PROBLEM STATEMENT | Take the entries below and retype them word for word, excluding the images.

Stored items
=-=-=
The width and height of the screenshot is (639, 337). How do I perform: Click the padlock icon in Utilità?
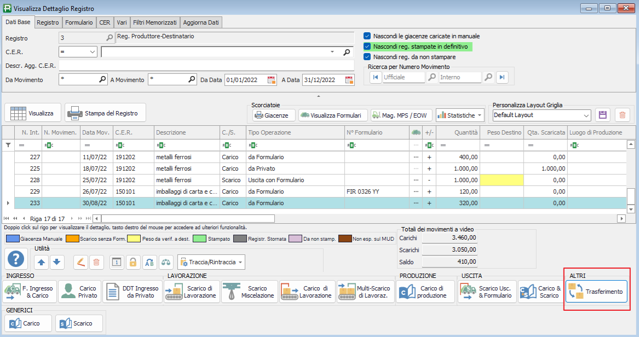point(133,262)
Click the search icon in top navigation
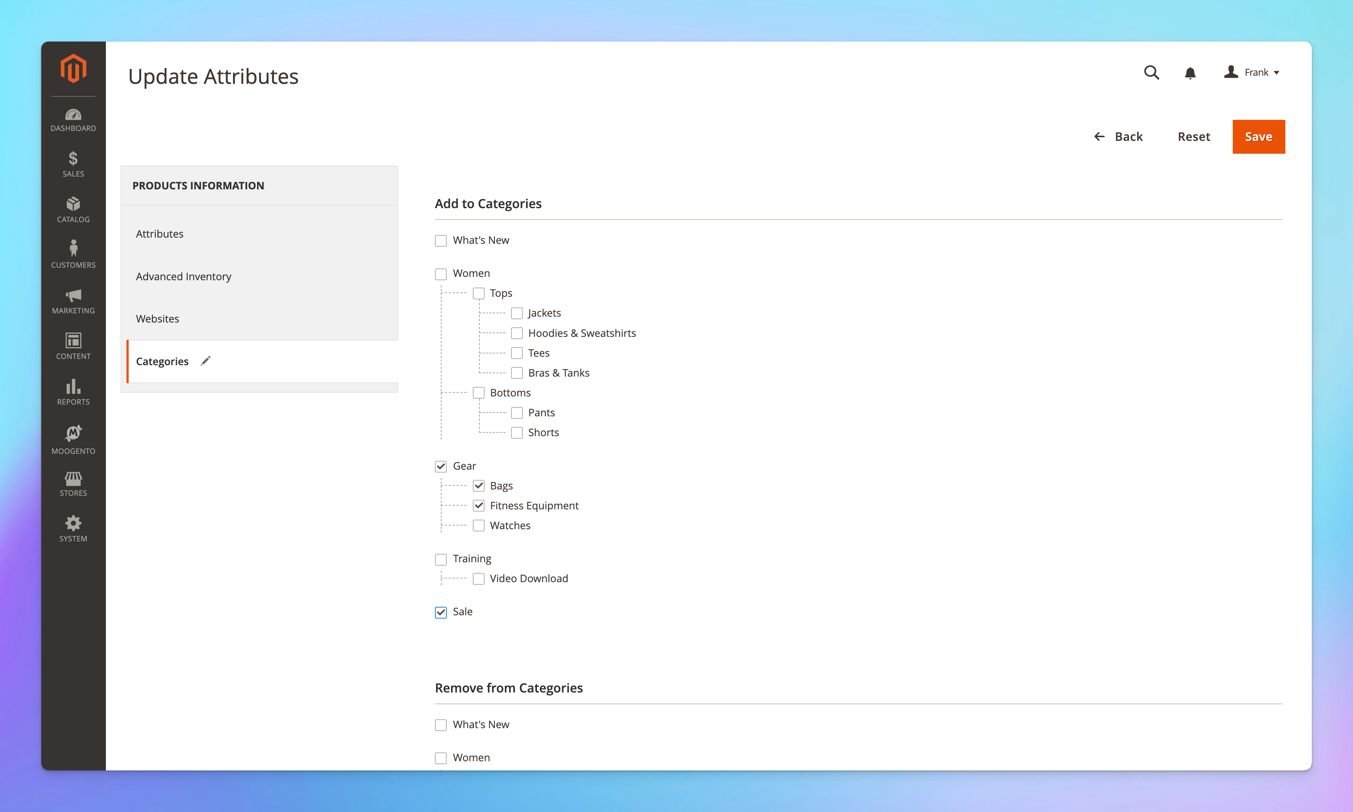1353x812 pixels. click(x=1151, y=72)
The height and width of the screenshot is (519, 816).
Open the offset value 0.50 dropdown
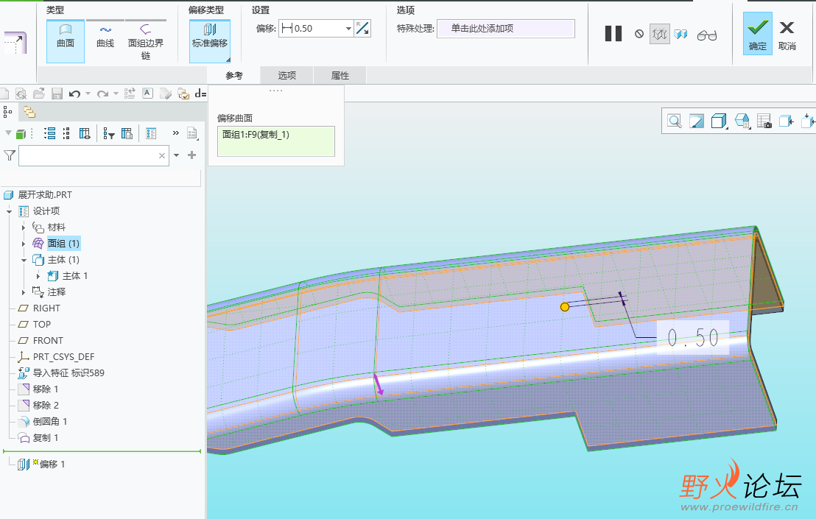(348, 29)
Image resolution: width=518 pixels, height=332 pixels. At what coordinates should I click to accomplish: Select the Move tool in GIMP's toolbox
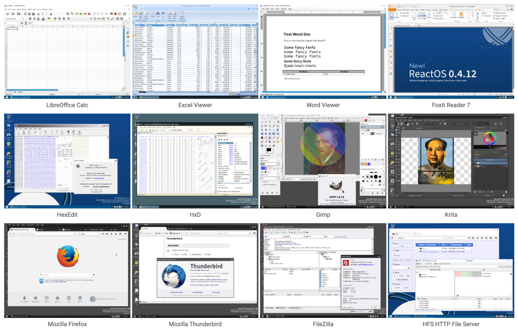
=-=-=
SOLUTION FOR THIS EXERCISE |
The width and height of the screenshot is (639, 337). How do I perform: Click the padlock icon in Utilità?
point(133,262)
Click the search icon in top navigation
1353x812 pixels. click(x=1151, y=72)
The height and width of the screenshot is (519, 816).
Open the offset value 0.50 dropdown
(348, 29)
Image resolution: width=518 pixels, height=332 pixels. At what coordinates should I click to accomplish: Select the Move tool in GIMP's toolbox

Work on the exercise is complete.